* WORK REQUIRED *
Write out, word for word, the first line of the data below and every line after it through the one containing "WINDSURF (157, 252)".

# # # #

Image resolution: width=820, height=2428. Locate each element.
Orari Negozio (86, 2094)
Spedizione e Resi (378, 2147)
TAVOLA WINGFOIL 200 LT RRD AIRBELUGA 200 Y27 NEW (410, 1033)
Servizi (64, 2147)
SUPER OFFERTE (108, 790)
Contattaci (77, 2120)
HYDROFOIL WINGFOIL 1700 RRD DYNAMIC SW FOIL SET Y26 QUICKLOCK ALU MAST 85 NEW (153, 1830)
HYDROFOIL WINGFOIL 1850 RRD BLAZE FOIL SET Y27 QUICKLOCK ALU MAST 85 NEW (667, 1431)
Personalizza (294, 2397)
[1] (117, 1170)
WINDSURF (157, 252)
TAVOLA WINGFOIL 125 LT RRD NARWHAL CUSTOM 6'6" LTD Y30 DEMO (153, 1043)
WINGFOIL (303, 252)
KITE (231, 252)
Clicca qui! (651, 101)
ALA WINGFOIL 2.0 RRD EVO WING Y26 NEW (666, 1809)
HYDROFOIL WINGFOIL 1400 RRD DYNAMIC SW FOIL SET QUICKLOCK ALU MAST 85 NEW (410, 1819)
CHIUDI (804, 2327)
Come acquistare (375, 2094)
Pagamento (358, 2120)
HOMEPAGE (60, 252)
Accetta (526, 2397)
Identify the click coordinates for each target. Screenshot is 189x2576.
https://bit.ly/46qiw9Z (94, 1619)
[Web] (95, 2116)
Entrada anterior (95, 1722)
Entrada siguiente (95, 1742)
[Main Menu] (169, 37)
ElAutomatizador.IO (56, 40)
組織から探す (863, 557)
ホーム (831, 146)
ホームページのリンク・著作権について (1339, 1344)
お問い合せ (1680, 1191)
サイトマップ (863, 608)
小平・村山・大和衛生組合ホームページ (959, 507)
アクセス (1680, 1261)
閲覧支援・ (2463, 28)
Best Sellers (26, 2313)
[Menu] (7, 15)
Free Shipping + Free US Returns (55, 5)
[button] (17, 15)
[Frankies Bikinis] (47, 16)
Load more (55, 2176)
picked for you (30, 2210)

# # # #

* ANSWER BELOW *
Image resolution: width=820, height=2428. Locate each element.
Orari Negozio (86, 2094)
Spedizione e Resi (378, 2147)
TAVOLA WINGFOIL 200 LT RRD AIRBELUGA 200 Y27 NEW (410, 1033)
Servizi (64, 2147)
SUPER OFFERTE (108, 790)
Contattaci (77, 2120)
HYDROFOIL WINGFOIL 1700 RRD DYNAMIC SW FOIL SET Y26 QUICKLOCK ALU MAST 85 NEW (153, 1830)
HYDROFOIL WINGFOIL 1850 RRD BLAZE FOIL SET Y27 QUICKLOCK ALU MAST 85 NEW (667, 1431)
Personalizza (294, 2397)
[1] (117, 1170)
WINDSURF (157, 252)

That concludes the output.